The clothing company struggled to get stock into Nigeria and cash out of the country, Chief Executive Officer Michael Mark said in a phone interview on Friday. Truworths’ dollar rental bill also soared as the rand weakened against the U.S. currency, he said.
“The regulations were making it extraordinarily difficult to get stock into the stores, we couldn’t get money out, so there was no point any longer,” Mark said. “Obviously everyone gets exited about Nigeria because of it’s size, but I think they’ve taken an incredible strain with internal problems in the country politically and then there are the issues with their oil.”
The Nigerian central bank has effectively pegged the naira at 197 to 199 per dollar since March by restricting imports of products from glass to wheelbarrows, halting supply of foreign currency to exchange bureaus and all but shutting down the interbank market with trading limits. The country, Africa’s biggest crude producer, has suffered a slump in government revenue as oil prices plunged.
South African companies to have struggled in Nigeria include food and clothing retailer Woolworths Holdings Ltd., which announced the closure of its three stores in the country in 2013 because of high rental costs, duties and difficulties getting stock into stores. MTN Group Ltd., the continent’s largest wireless operator, said Thursday that 2015 earnings fell at least 20 percent after Nigerian regulators withdrew services and ordered the company to disconnect 5.1 million customers.

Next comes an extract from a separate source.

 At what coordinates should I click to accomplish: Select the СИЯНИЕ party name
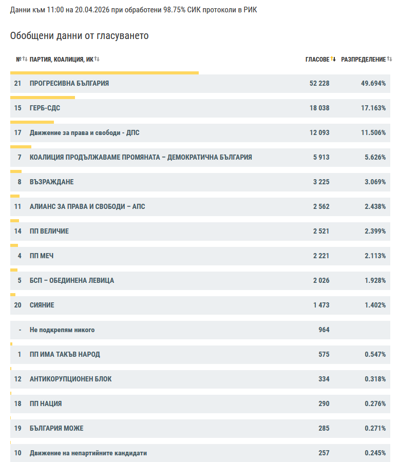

“It’s a tough market, with high rental expenses and I felt you needed to get big or get out,” Ian Moir, the chief executive officer of retailer Woolworths, told reporters in Johannesburg on Tuesday. “We made the right call, we didn’t see things really changing there for the next 10 years.”
Truworths is expanding in countries outside South Africa as economic growth and consumer spending remain under pressure in its domestic market. The Cape Town-based company bought a majority stake in U.K. shoe chain Office Retail Group Ltd. last year, and also has stores in sub-Saharan African countries including Kenya and Botswana.
“The stores in countries bordering South Africa are doing well and in Ghana it’s O.K.,” Mark said. “It’s just Nigeria that’s not and we would go back there if everything changes. This is not a permanent thing, we will see what happens.”
Truworths said Thursday first-half profit climbed 21 percent even as consumer spending in South Africa remained sluggish. The shares fell 4.7 percent to 91.21 rand at the close in Johannesburg, having gained 2 percent the previous day.
Office Retail is also looking to expand in Europe. As many as 30 store locations have been identified in the U.K. and up to 15 stores may be opened in Germany in the next two to three years, Mark said.